▶ **Work to complete**
• a. In the simple harmonic motion teaching notes, where did the instructor set y=0 in the Energy Skate Park simulation?
• b. Continue the simple harmonic motion teaching notes from the point where they stop.

Thoughts: One of the things that I’m enjoying about this semester is we are doing a lot of “back-and-forth” between lab work, discussion, and direct instruction. While I am very comfortable managing this, that’s not going to be the case for others in the department. There’s a lot of comfort in putting laboratory stuff at the end of the day… their is a lot of concern about students finishing at different times, etc. I’m curious what advice people have for this. I feel like I’ve learned over time how to manage this (probably not optimally I’m sure), but it’s definitely an area of concern for instructors.
[Sorry for the brain dumps, but…]
Day 2: Energy and Frequency Relations in SHM
- Clicker Question Review of SHM Graphs: Day 2 started with a review of what was learned in Day 1. We quickly ran through two clicker questions that showed a position vs time graph for a horizontally oscillating object and students had to identify the sign of the net force and velocity at different points along the graph. In discussing where velocity = 0, we had two nice ways of talking about this-one being that at a turn around v= 0 (e.g., like free fall), and two that the slope of the graph was zero. Similarly, in a location with negative velocity, we could describe particle as moving from right to left or point to slope as being negative. Students had a harder time (at first) identifying the sign of Force correctly from the graph.
- Direction Instruction with PhET Energy Skate Park: I pulled up PhET simulation “Energy Skate Park” that begins with the skater in the bowl. I had previously set y=0 to be the bottom of the bowl (so that E = Kmax= Umax). I quickly oriented students to the simulation as an example of an oscillation that at least approximates SHM.
- Then I posed the question, “On this skater’s path, could you point to a location where the skater has maximum kinetic energy? Where could you point for maximum potential energy? Where could you point where the skater has both kinetic and potential?” As usual I emphasized that students should explain how they know / can tell. Students in pairs discussed for a bit. In bringing it back to discussion, I reminded them of the terminology “energy transformation” and the importance of choosing a system to do energy analysis. Since I was projecting the simulation on the whiteboard (not screen), I also marked various locations with “Umax”, “Kmax”, and “U+K” on top of the simulation
- The next thing I brought up was the Energy vs. Position graph on the PhET simulation. I oriented students to what the axes were plotting, but didn’t explain anything about the graph. I asked them to turn to their partner and “see if they could make sense of what this graph was showing about the energy, and see if they could explain it in a way that an smart 8th grader would understand”. In circulating, there was a lot of peer teaching going on. Back in whole class discussion, my job was to emphasize a few key ideas, using graph as away to anchor it. Total Energy is a constant; and at the extremes, the Total Energy was all Potential (E = U max); and at the equilibrium position, the total energy was all kinetic (E = Kmax). Anywhere, in between the energy E = K + U.
- The last thing I did was connect the discussion to the reading and in doing so quickly formalizing some of this to quantitative relationships in the text.

▶ **Source data**
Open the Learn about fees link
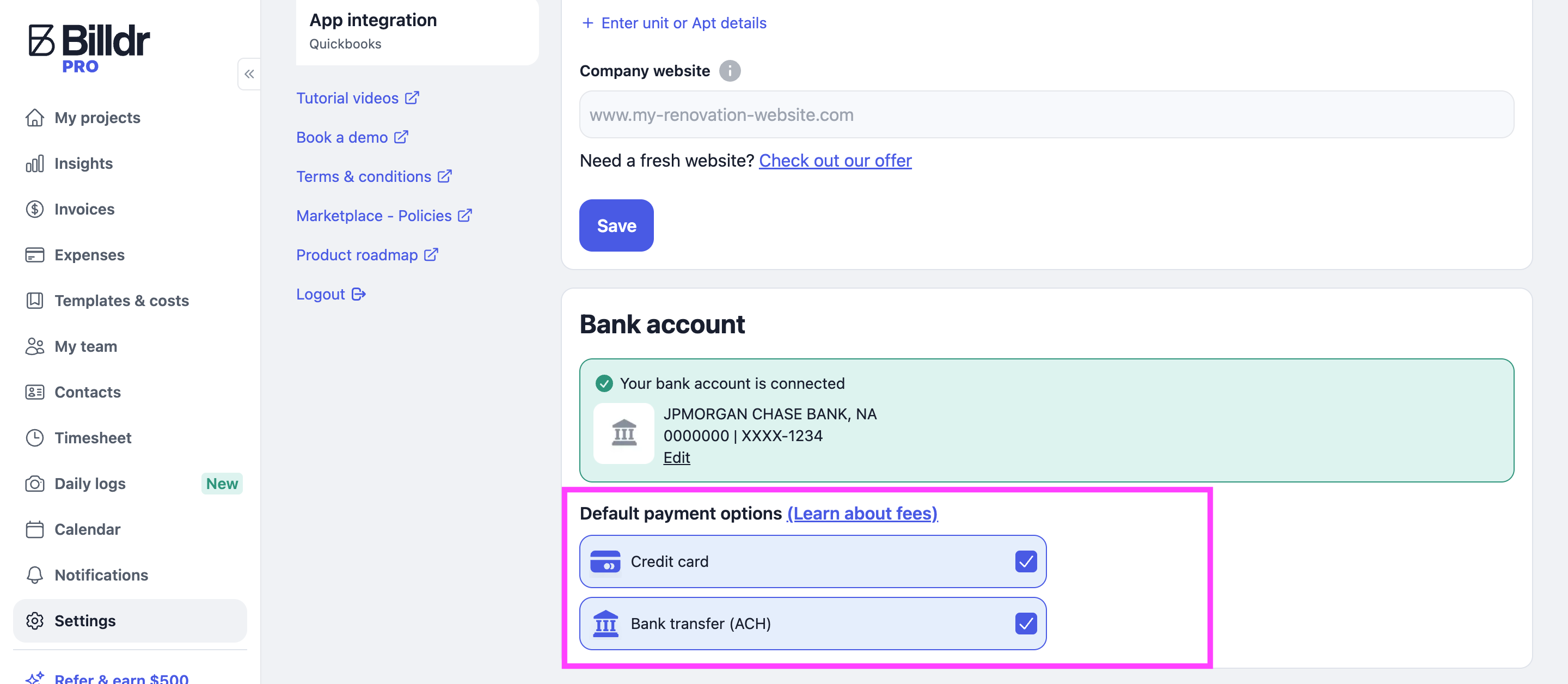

▶ **Answers provided**
• a. At the bottom of the bowl.

• b.
- Energy Problem Solving: I opted not to do an example whiteboard problem. Students had already learned about solving energy problems last semester, and now it was just a matter of applying it to a new situation. So they just had to jump into a problem–one that asked them to determine the energy of mass-spring system and also to find the location(s) where the spring had half its maximum speed. While students were quick to find the total energy, many groups struggled with the second part (applying COE). For some, it was a matter of not knowing how to embed half the maximum speed into the problem. For others, it’s because they didn’t approach the problem as energy conservation–several pairs of students tried solving the problem by setting K = U, Rather than E = K + U. [We see this in 1st semester two, maybe from too many problems where something falls through gravitational field and we ask about the speed at the bottom]. It was helpful that the simulation was still up, so we could point on the skater, “Where do you think skater has about half his max speed? Is that a location where it’s all K, all U, or a combination of the two.” This helped some groups get a correct expression, but not all groups. Next time, if I were to do this problem, I would first do a qualitative clicker question, “At which of these positions do you think the mass has half it’s maximum speed?” with some choices that are maybe not even have any numbers, just general locations. The interesting thing is that the mass reaches half the maximum speed in traveling a very short distance from returning from the extremes, due to how strong the force and thus acceleration are when the spring is stretched by a large amount. I tried to infuse these discussion as I circulated, but it would have been better to have the discussion upfront. This would have helped to motivate / orient students to the problem, and made the problem seem about helping us to resolve the debate rather than just finding an answer to a question.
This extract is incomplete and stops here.